News
Selasa, 12 April 2016 - 18:13 WIB

PENGGEREBEKAN DENSUS 88 : Komisi III: Benarkah Siyono Teroris?

Redaksi Solopos.com  /  Adib Muttaqin Asfar  | SOLOPOS.com

SOLOPOS.COM - Ilustrasi Densus 88 (Dok/JIBI/Solopos)

Penggerebekan Densus 88 yang berujung kematian Siyono dipertanyakan, termasuk soal status sebagai terduga teroris.

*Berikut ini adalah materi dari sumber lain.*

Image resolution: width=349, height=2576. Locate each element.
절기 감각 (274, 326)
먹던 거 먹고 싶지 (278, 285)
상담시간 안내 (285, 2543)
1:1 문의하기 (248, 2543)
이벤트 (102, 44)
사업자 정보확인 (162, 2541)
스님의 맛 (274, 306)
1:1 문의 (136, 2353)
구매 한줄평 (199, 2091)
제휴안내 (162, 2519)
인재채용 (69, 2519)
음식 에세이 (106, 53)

Solopos.com, JAKARTA — Wakil Ketua Komisi III DPR Desmond Junaidi Mahesa menyatakan terdapat tiga catatan mengenai kasus kematian Siyono, termasuk mempertanyakan apakah betul Siyono seorang teroris. Kepala Badan Nasional Penanggulangan Terorisme (BNPT) Komjen Pol. Tito Karnavian menyatakan autopsi tak menjelaskan peristiwa kematian itu.

Advertisement

“Apakah betul Siyono seorang teroris, sehingga harus ditangkap oleh Detasemen Khusus 88 Antiteror,” ujar Desmond mempertanyakannya, dalam rapat dengar pendapat Komisi III terkait kematian Siyono, di Jakarta, Selasa.

Politikus Partai Gerindra itu menyebutkan catatan berikutnya apakah betul Siyono tewas karena berkelahi melakukan perlawanan terhadap anggota Densus 88 saat ditangkap dan diperiksa. Komisi III juga mempertanyakan uang yang diberikan kepada keluarga Siyono.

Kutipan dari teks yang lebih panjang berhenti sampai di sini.